Age Groups: 7-13 | 13-18
School: Cawdor Public School
Cawdor Public School is a small school situated in a beautiful rural setting close to Camden in NSW.
They wanted to enhance and restore an area running along the front fence of the school that was a mixture of dying wattle trees, three African olives, a peppercorn and a few eucalypt trees.
So, in 2017, armed with a South32 Junior Landcare Enhancing Habitats Grant of nearly $5,500, 45 students led by teachers, rolled up their sleeves and started planning and working to turn their vision into reality.
Working as a team, everyone helped with picking-up sticks and clearing the site. The children enjoyed digging out the path, measuring and learning new skills of building, using wood, drills and screws in the construction of the path edges.

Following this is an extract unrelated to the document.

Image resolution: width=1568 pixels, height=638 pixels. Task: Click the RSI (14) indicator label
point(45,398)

They cleared and weeded the area, made a mulch pathway through the centre, and conserved local biodiversity by replanting with local native flora and indigenous bush tucker plants and trees, to make a nature trail. The Barragal Landcare Group volunteered practical help with clearing and planting along with school community parents during working bees.
“The students have loved the sensory experience of handling plants, teasing out roots, digging holes, planting them carefully and watering. Checking the plants as they grow, has given them a feeling of success,” said the school’s Year 1-2 Teacher.

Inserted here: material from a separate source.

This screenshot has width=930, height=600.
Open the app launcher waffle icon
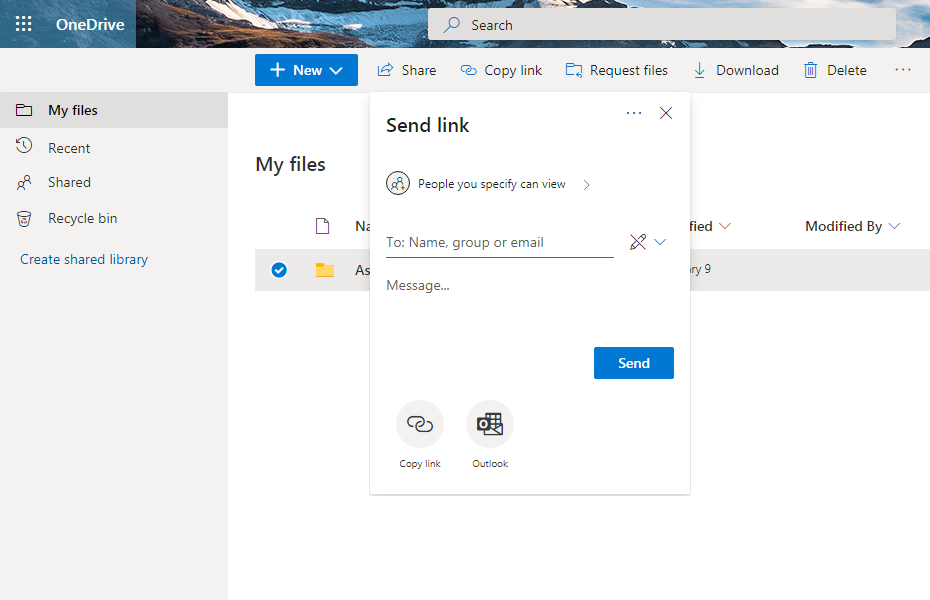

Working on this project, helped the students to understand about native plants and traditional uses of the land especially bush tucker and the habitat of native animals. They also learned about the cultural significance of the local indigenous people and their tie to the land.
The students are learning that all life forms are connected through ecosystems on which they depend for their wellbeing and survival.
During the course of the project, teachers and students discovered first-hand that unexpected environmental and human factors can impede the progress of a project and disrupt the time frame. As an example, they encountered brown snakes in the summer and in winter, found that frosts can damage new plantings.
The school received many locally grown seedlings and advice on positioning and plant care from the Wollondilly Council Plant Nursery, with Mt Annan Botanic Gardens suppling native plant information.